▶ [Data section]
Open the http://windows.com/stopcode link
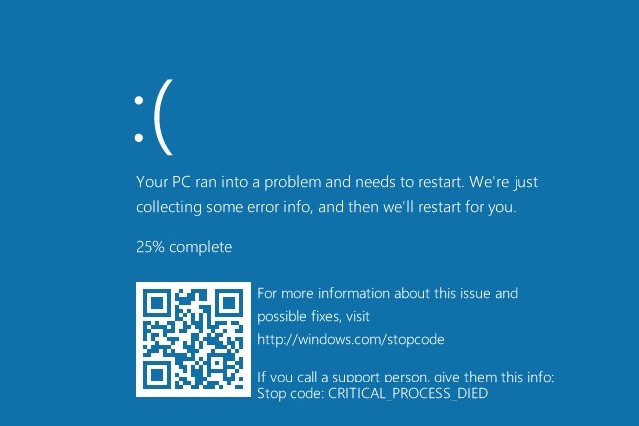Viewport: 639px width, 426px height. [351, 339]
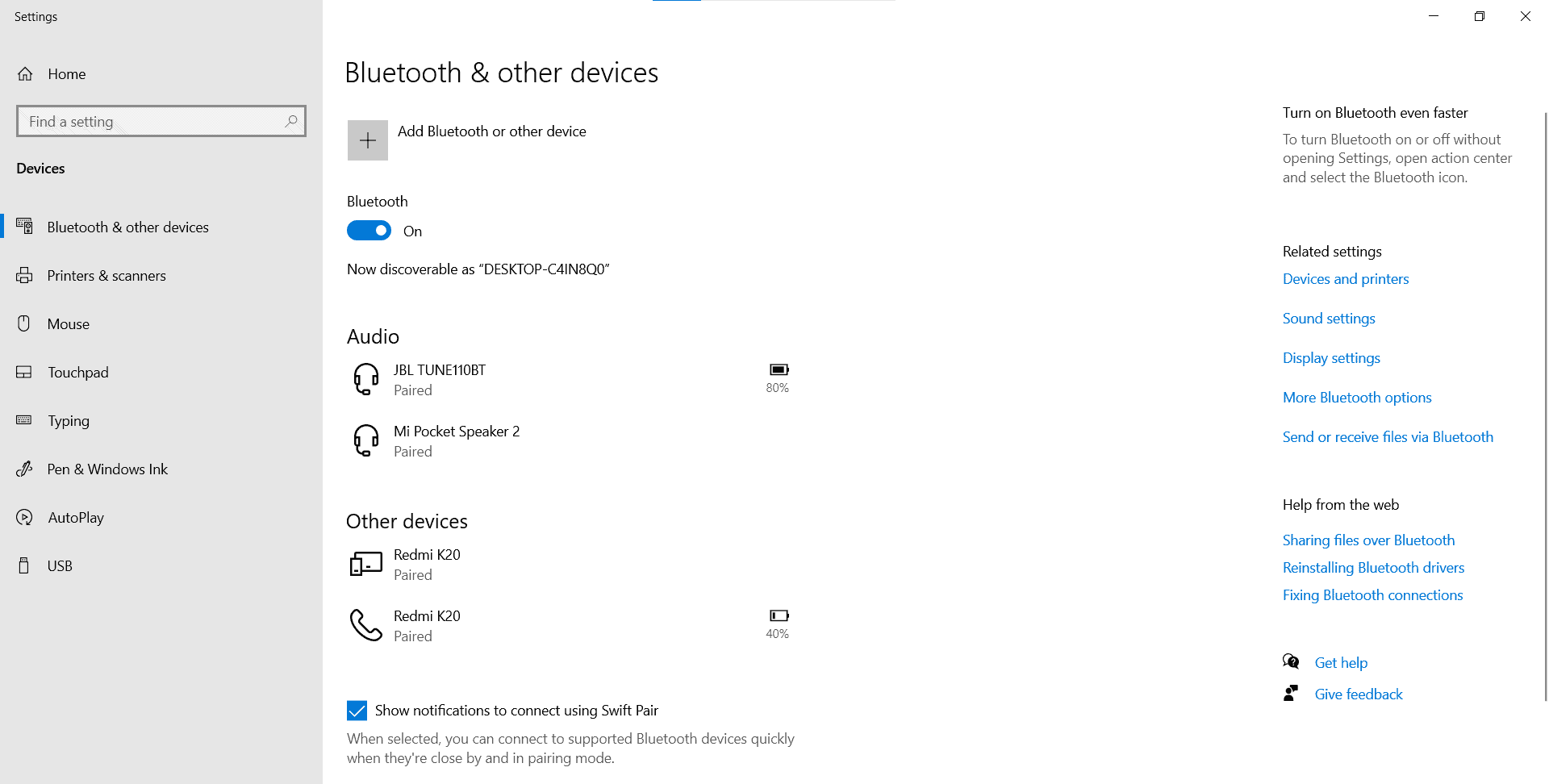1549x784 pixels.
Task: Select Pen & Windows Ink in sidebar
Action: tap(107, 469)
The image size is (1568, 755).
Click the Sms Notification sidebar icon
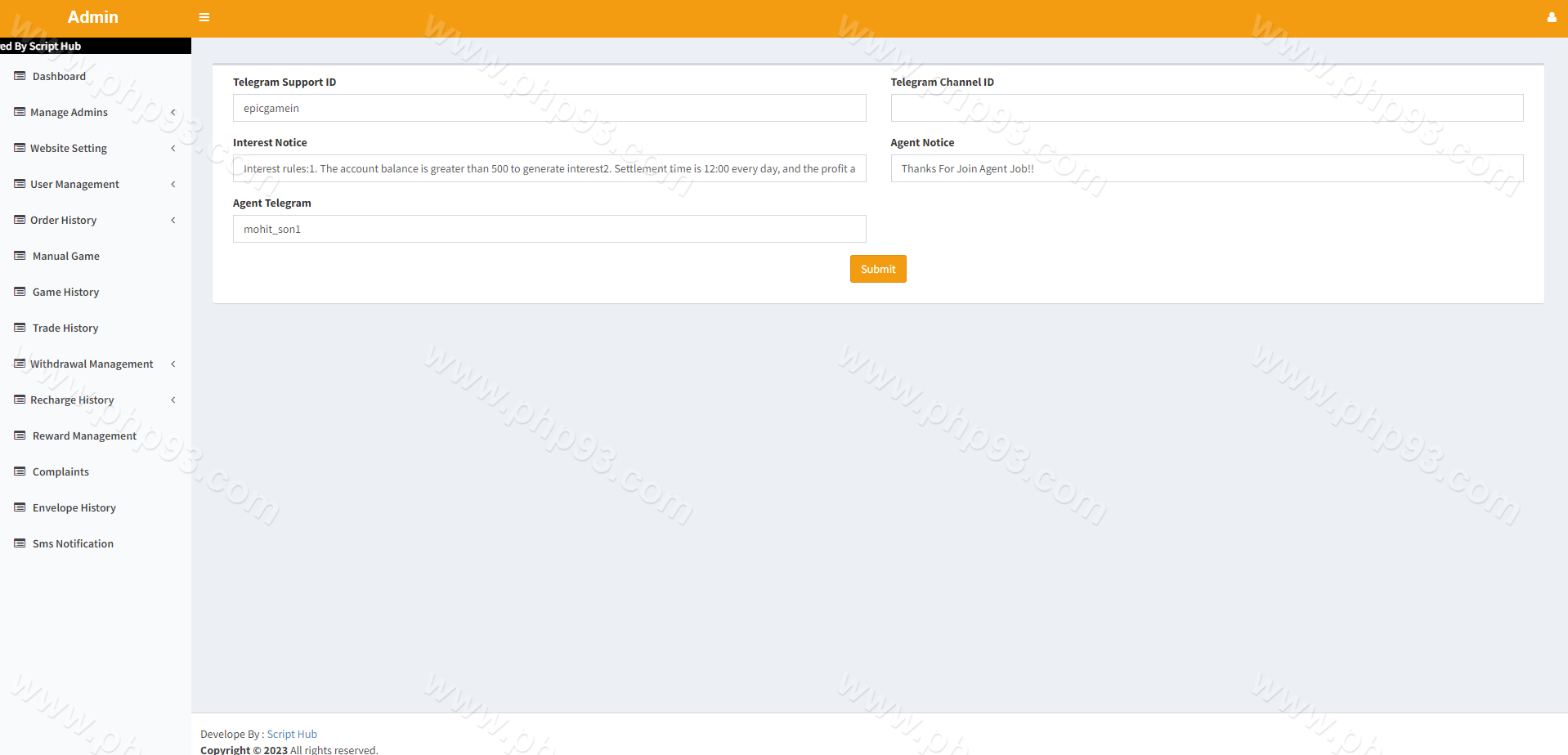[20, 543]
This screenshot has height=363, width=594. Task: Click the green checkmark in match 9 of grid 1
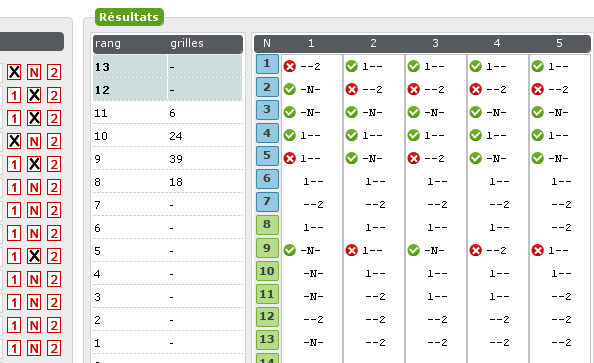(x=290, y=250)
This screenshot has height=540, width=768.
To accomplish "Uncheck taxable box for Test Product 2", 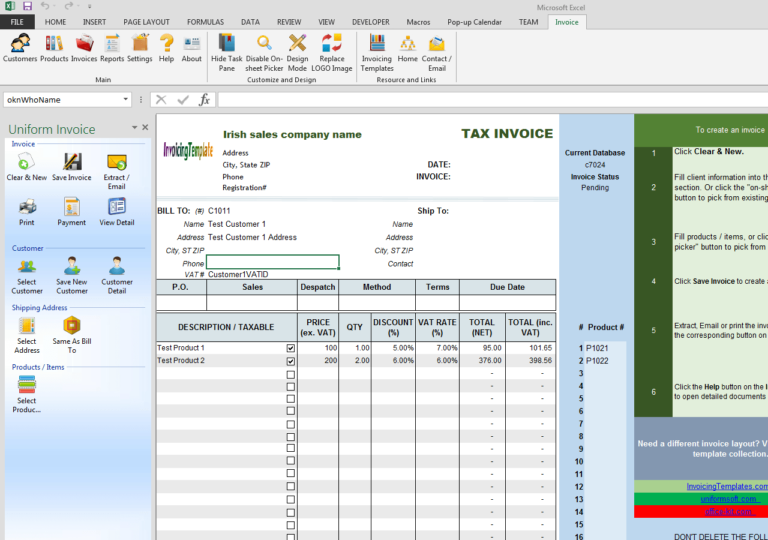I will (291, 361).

* * *

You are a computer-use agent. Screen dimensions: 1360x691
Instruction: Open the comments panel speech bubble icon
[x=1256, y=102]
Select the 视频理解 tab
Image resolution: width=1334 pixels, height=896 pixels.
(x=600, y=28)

---

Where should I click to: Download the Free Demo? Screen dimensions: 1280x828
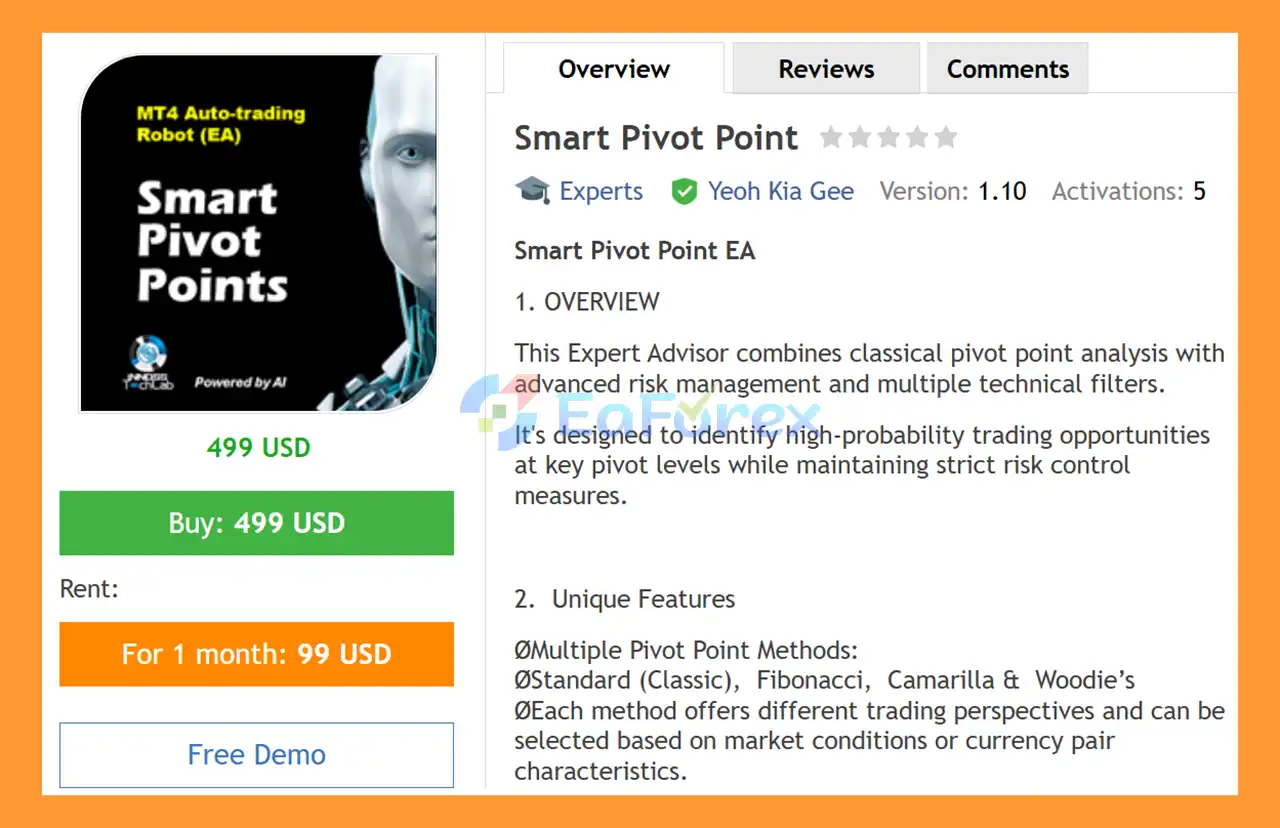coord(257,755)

▶ [Exercise instructions]
Reproduce the data above exactly, but only the lines from the one showing "Open the http://windows.com/stopcode link" through the one showing "This screenshot has height=540, width=768.", with both ends kept and the pictures left out.

▶ [Solved exercise]
Open the http://windows.com/stopcode link
Viewport: 639px width, 426px height. [351, 339]
1549x784 pixels.
Task: Select Pen & Windows Ink in sidebar
Action: tap(107, 469)
The image size is (1568, 755).
Click the Sms Notification sidebar icon
[20, 543]
This screenshot has height=363, width=594. Task: Click the green checkmark in match 9 of grid 1
(x=290, y=250)
This screenshot has height=540, width=768.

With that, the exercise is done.